Algumas Frases de Gustave Flaubert
“O coração das mulheres é como esses móveis secretos, cheios de gavetas escondidas umas nas outras.”
“As paixões desaparecem quando as mantém distantes.”
“O sucesso com as mulheres é geralmente uma marca de mediocridade.”
“Um infinito de paixões pode caber num minuto.”
“Cada notário carrega em si os escombros de um poeta.”
“O futuro nos atormenta, o passado nos retém; é por isso que o presente nos escapa.”
“A felicidade é um mito inventado pelo diabo para nos angustiar.”
“Cuidado com a tristeza.
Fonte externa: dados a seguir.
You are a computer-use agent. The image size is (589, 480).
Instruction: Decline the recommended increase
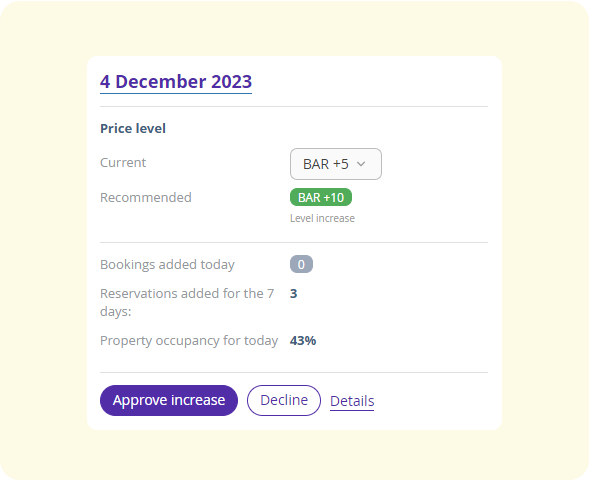pyautogui.click(x=284, y=400)
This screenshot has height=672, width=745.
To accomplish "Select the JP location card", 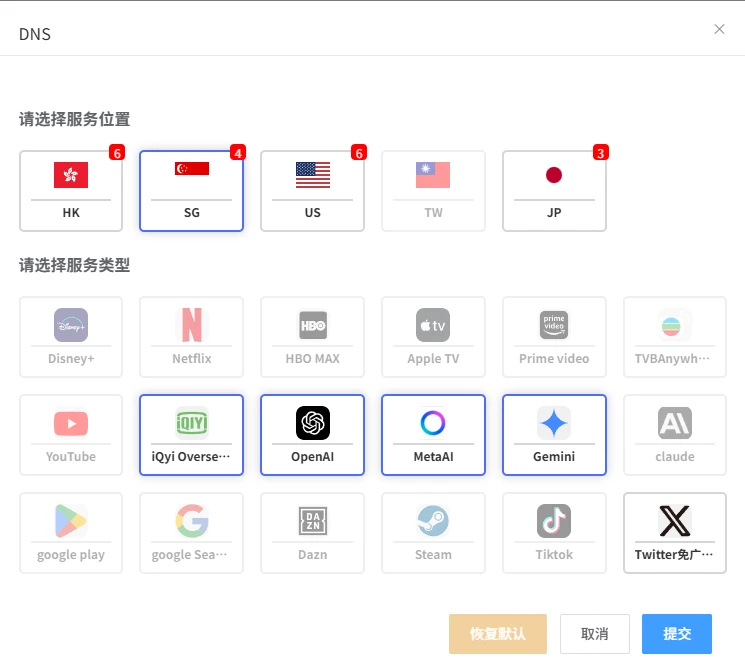I will click(554, 191).
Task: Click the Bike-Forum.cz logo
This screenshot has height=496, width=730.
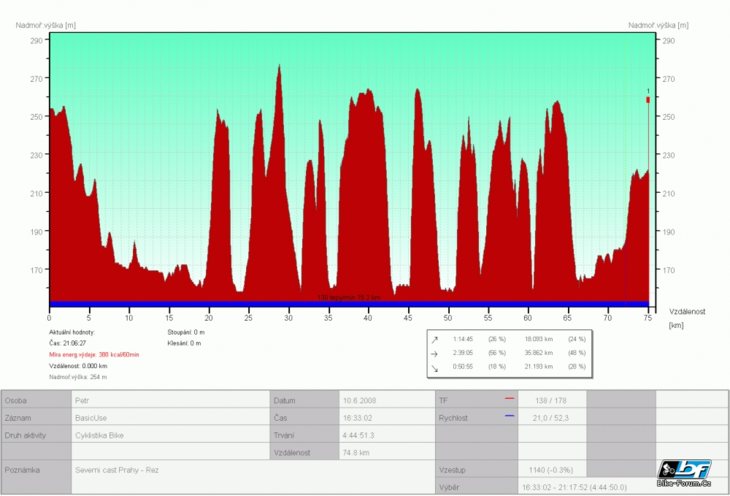Action: coord(685,473)
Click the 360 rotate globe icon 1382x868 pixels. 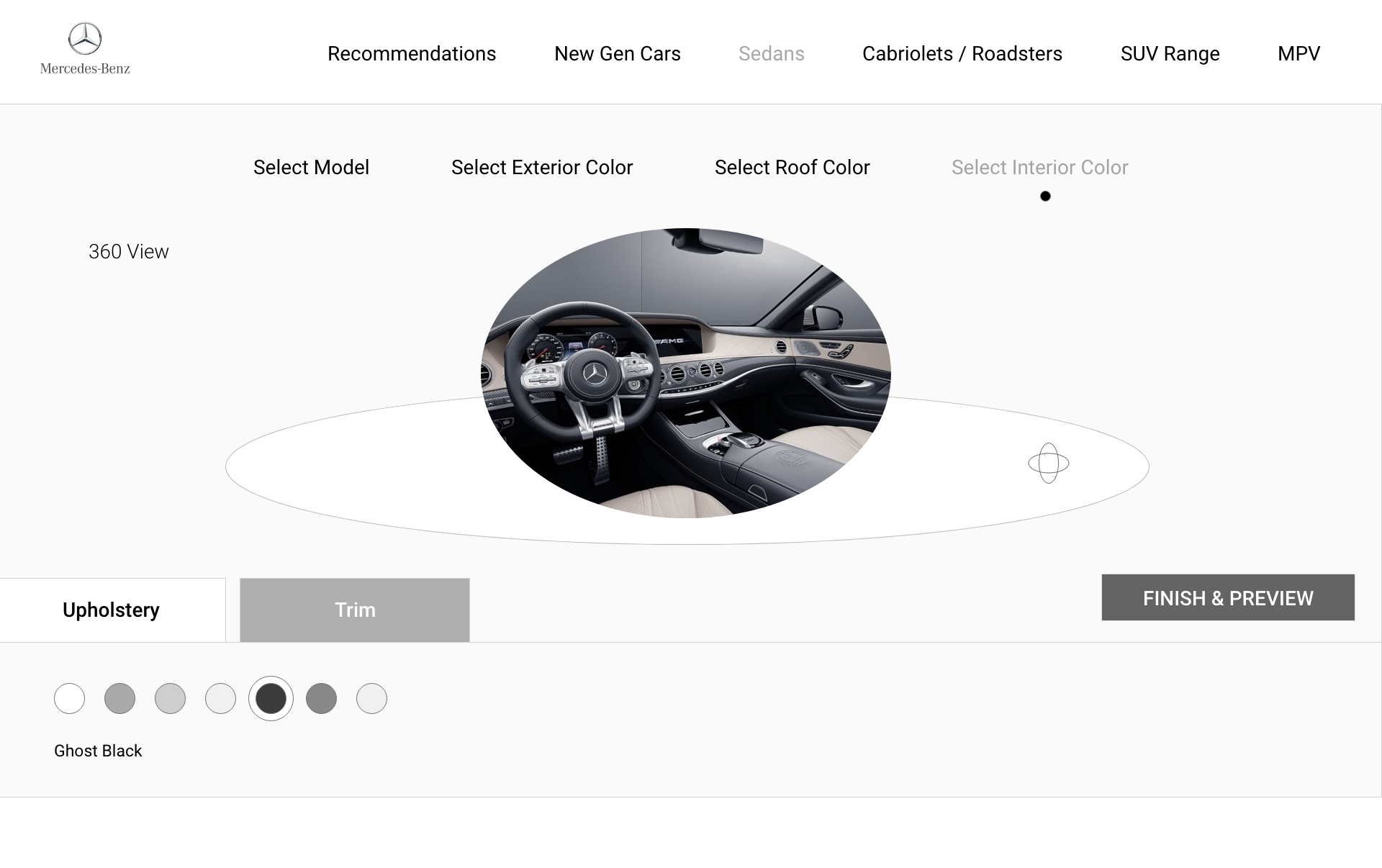click(1048, 463)
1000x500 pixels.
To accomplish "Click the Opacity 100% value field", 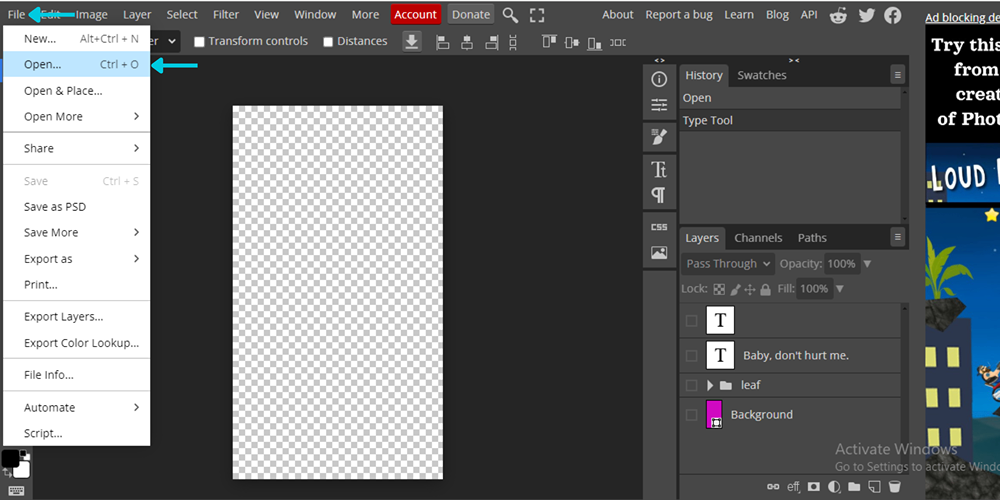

Ela é um vício.”
“Nada é mais humilhante do que ver o tolo vencer naquilo em que fracassámos.”
“Para se ter talento é necessário estarmos convencidos de que o temos.”
“A recordação é a esperança do avesso. Olha-se para o fundo do poço como se olhou para o alto da torre.”
“A medida de uma alma é a dimensão do seu desejo”
Dados biográficos

Gustave Flaubert nasceu a 12 de Dezembro de 1821, em  França.  O seu nascimento ocorreu no hospital onde seu pai era cirurgião-chefe, na cidade de Rouen. Ainda na infância, em 1829, o escritor conheceu Ernest Chevalier (1820-1887),com quem encetou uma amizade que duraria muitos anos
Em 1832, começou a estudar no Colégio Real de Rouen. No ano seguinte, fez uma viagem com a família à Normandia, Nogent-sur-Marne, Versalhes, Fontainebleau e Paris. Dois anos depois, em 1835, com Chevalier, lançou, no colégio, o jornal manuscrito  Art et Progrès.
Conheceu, em 1836, Elisa Schlésinger (1810-1888) por quem se apaixonou. Elisa tinha vinte e seis anos e era casada, enquanto Flaubert era apenas um adolescente. Essa paixão marcou a vida do romancista e, também, a sua escrita. Assim, no final dessa década, escreveu as obras Paixão e virtude e Memórias de um louco.
Em 1841, Gustave Flaubert fez a sua inscrição na Faculdade de Direito de Paris. No ano seguinte, mudou-se para a Cidade Luz, sem entusiasmo pelo curso. Nesse ano, conheceu o amigo Maxime du Camp (1822-1894). Em 1844, teve seu primeiro ataque epiléptico.
O escritor viajou, em 1845, a Provença, Itália e Suíça. Em 1846, teve duas perdas na família, o seu pai morreu e, depois, a irmã do escritor, deixando uma filha, a pequena Caroline. Como o pai da criança, Émile Hamard, enlouqueceu após a morte da esposa, Flaubert ficou responsável pela criação de sua sobrinha.
Nesse mesmo ano, o romancista conheceu a poetisa Louise Colet (1810-1876), separada do marido e mãe de uma jovem de 16 anos, amante do filósofo Vitor Cousin, iniciando um romance com ela. Dessa relação nasce uma abundante correspondência, publicada em livro, hoje considerada essencial para o estudo da vida e obra de Flaubert. São 281 cartas de Flaubert a Louise Colet. As cartas de Louise desapareceram quase todas, talvez queimadas por Flaubert. Nesta relação entre os dois, existiram dois períodos. As cartas do segundo período é contemporânea da redacção de Madame Bovary. Lêem-se como um diário da obra em curso, ora como um modo de produção ora como uma reflexão teórica.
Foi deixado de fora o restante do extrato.